Dans ma start-up, Mediego, que je ne dirige désormais plus depuis fin 2019, nous prêtons une attention toute particulière à ce que l’on appelle les “bulles d’enfermement”. En effet, nos produits visent à personnaliser les contenus des newsletters de nos clients, qui sont des médias en ligne, afin que les contenus proposés soient les plus proches possible des préférences de chaque utilisateur. Sans y prêter attention, un algorithme de recommandation aurait tendance à proposer uniquement des articles de football à un fan de football et des articles concernant les faits divers à quelqu’un qui a tendance à cliquer sur les articles de chiens écrasés. Cependant, les médias sérieux ont un réel contrat de lecture avec leurs clients et souhaitent éviter ce genre de cas pathologiques. En fonction des demandes de nos clients, nous forçons donc nos algorithmes à proposer des contenus personnalisés, mais diversifiés dans chaque newsletter.

Quel regard portez-vous sur les mouvements qui ont éclos ces dernières années et qui visent à promouvoir la place des femmes dans le numérique, notamment dans le milieu de l’entrepreneuriat (à l’instar de SheStarts en Australie et de SISTA en France) ou dans la sphère de l’éducation de façon plus générale ? Quel est l’impact de ces initiatives ?
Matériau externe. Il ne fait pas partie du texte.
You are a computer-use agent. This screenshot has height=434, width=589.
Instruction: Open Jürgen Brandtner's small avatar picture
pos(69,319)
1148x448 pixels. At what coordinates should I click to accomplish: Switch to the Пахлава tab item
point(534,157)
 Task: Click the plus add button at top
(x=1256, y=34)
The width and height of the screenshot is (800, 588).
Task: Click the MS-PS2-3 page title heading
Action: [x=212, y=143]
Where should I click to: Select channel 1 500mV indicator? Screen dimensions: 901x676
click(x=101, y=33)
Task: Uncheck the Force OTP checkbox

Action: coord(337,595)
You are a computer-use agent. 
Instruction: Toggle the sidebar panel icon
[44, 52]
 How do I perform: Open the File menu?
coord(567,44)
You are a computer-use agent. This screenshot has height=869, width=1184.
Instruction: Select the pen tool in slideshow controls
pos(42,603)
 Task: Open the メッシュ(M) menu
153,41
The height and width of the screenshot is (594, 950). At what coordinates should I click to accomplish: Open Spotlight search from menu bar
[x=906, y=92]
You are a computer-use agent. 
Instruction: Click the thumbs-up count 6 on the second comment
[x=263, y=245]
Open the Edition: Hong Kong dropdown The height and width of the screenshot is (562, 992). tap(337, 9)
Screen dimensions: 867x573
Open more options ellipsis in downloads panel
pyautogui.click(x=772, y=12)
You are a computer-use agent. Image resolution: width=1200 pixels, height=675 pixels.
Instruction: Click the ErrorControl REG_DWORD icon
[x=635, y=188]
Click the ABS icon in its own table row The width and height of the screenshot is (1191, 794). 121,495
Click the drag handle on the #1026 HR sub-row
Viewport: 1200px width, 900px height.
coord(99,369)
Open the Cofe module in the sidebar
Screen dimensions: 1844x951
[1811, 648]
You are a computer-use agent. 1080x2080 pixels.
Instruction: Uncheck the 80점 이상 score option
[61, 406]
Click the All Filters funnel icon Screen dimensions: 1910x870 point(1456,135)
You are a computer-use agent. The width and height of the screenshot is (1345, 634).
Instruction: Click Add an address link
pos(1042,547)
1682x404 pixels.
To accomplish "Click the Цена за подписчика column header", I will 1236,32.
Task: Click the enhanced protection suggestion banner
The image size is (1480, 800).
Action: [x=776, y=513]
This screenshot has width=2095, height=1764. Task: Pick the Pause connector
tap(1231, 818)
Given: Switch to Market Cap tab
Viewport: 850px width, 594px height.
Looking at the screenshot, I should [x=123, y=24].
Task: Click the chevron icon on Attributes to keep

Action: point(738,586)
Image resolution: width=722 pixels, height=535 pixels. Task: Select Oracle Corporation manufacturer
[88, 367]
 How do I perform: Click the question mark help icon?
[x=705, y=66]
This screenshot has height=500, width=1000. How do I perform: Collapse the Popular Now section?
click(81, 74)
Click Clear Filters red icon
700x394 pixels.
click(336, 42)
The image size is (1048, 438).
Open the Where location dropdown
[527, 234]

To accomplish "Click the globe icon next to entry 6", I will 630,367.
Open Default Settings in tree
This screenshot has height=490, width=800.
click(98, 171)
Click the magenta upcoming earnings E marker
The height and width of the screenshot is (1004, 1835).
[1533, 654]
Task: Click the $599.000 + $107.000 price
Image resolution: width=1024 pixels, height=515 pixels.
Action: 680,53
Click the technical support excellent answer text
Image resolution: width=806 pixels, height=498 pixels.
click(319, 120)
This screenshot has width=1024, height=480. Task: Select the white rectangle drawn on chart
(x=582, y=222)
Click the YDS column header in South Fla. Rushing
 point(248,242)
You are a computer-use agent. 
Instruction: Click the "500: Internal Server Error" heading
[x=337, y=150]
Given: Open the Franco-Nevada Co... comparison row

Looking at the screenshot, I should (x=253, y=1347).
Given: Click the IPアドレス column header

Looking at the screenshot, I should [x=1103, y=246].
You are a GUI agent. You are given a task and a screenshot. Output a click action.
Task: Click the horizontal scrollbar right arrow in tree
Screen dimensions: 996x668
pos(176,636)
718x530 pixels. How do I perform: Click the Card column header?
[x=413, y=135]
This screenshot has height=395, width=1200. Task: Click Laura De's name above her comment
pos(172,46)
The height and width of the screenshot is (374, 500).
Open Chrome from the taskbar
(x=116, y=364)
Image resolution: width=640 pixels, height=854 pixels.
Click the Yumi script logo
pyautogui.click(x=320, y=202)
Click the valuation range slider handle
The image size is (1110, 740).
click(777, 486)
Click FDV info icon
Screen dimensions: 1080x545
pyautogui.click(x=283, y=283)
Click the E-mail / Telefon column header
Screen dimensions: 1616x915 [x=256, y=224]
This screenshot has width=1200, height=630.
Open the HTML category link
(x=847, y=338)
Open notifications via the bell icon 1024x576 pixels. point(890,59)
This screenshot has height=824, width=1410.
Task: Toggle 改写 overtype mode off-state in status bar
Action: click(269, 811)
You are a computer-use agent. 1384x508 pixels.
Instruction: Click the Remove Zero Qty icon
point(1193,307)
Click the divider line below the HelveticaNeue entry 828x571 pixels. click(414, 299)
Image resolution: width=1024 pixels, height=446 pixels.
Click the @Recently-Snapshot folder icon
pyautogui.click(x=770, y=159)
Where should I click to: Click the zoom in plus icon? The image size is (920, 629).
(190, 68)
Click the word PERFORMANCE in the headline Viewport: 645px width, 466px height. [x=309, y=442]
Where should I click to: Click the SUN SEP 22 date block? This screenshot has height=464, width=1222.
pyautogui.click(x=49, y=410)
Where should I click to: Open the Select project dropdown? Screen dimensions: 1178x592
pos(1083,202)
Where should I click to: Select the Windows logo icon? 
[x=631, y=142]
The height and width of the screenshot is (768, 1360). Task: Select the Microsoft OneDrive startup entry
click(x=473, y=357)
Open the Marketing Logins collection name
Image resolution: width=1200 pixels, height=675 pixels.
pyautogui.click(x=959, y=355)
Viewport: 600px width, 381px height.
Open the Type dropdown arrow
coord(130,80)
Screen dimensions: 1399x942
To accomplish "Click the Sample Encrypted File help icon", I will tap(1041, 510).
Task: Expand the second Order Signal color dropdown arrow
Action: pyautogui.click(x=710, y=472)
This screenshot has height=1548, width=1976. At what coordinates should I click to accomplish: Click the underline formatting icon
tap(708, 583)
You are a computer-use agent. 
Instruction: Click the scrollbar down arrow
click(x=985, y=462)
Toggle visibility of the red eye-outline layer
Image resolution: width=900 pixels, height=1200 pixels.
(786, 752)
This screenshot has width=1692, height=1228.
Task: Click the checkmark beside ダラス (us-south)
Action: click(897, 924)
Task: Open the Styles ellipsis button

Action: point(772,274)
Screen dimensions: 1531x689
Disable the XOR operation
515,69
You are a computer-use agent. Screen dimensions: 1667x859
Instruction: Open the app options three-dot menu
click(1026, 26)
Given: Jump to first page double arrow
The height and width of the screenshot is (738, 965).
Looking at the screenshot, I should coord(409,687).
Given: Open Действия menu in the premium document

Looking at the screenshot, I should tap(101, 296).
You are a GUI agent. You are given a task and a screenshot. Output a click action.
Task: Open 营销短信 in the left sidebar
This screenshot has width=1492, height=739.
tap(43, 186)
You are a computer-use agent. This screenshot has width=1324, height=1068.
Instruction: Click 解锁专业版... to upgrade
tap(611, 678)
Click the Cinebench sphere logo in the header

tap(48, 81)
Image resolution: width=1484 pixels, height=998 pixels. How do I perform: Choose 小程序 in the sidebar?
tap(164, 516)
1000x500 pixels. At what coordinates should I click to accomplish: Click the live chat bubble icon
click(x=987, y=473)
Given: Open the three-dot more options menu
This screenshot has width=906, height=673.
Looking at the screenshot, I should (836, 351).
Je ne peux qu’être très favorable à ces initiatives. SheStarts est un accélérateur réservé aux femmes. Dans SISTA, la diversité est placée au premier plan. Il existe même des fonds d’investissements réservés aux start-ups dirigées par des femmes. Quand on sait que les femmes lèvent beaucoup moins souvent de l’argent que les hommes et que quand elles en lèvent, elles en lèvent moins, tout cela ne peut qu’être bénéfique pour l’entreprenariat féminin. Les initiatives qui visent à promouvoir les maths et l’informatique auprès des jeunes filles sont également très importantes. Je pense qu’il est encore un peu tôt pour en mesurer l’impact, mais cela ne peut aller que dans le bon sens.